begin Record extracts
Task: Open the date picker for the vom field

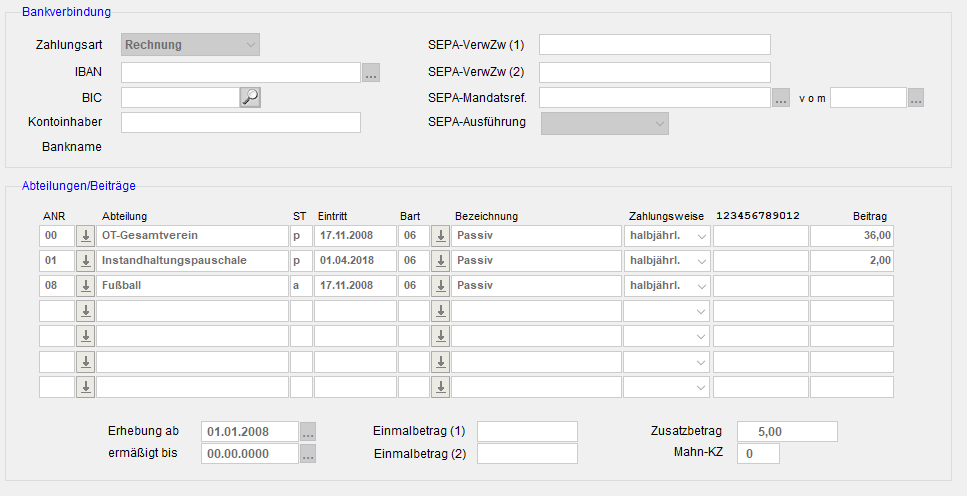Action: tap(916, 98)
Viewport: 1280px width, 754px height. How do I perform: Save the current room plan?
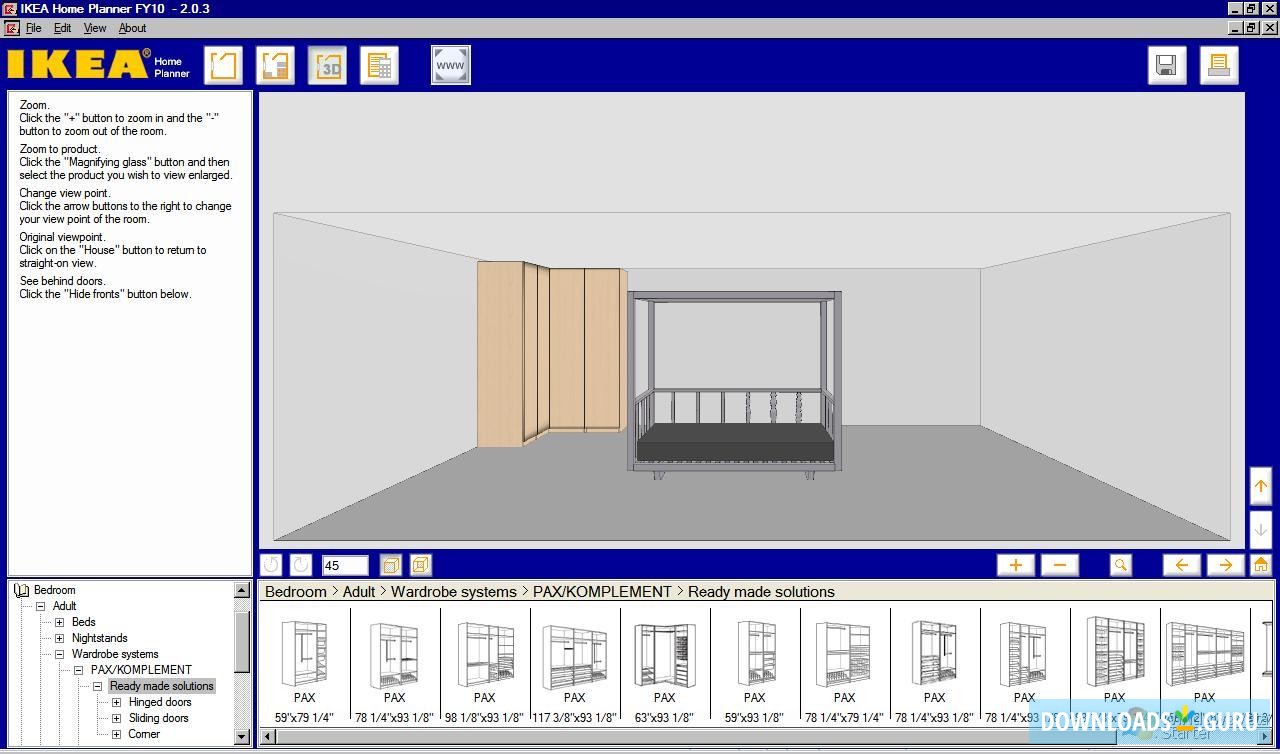tap(1166, 64)
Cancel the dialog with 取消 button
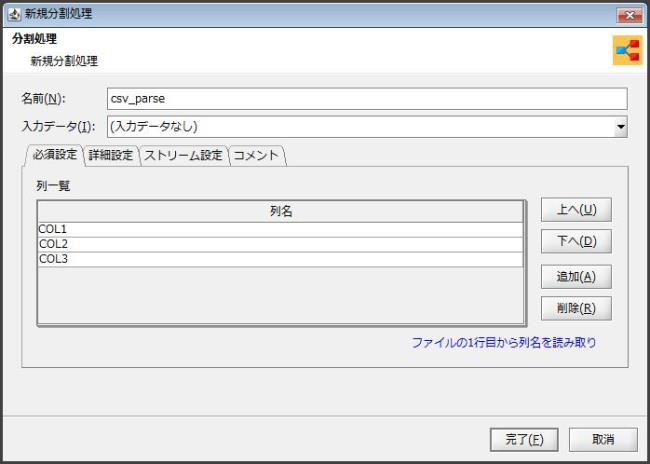 click(602, 439)
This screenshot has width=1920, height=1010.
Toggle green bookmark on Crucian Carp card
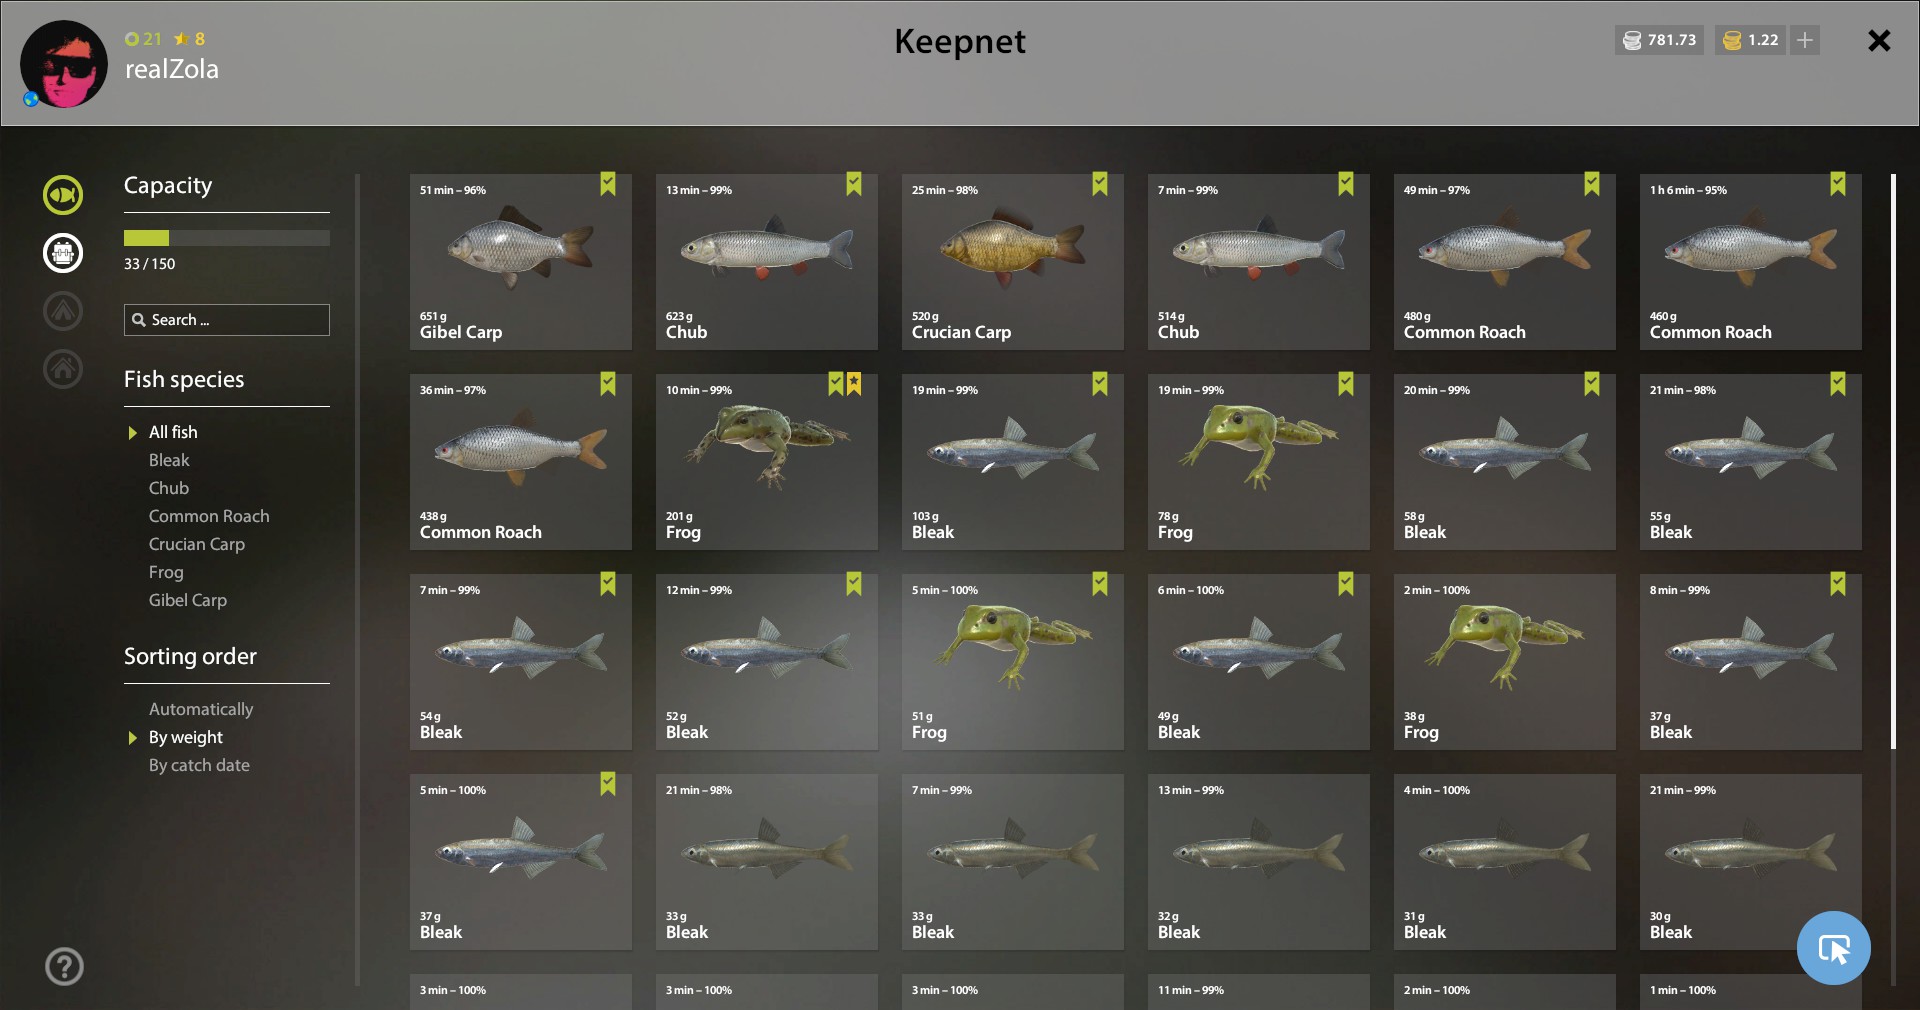[1100, 184]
end Record extracts
* _Written request_:
Pull out each line of the listing above that contains the string "height", and copy those lines in full.

* _Complete output_:
Viewport: 1280px width, 754px height. How do I perform: Save the current room plan?
This screenshot has width=1920, height=1010.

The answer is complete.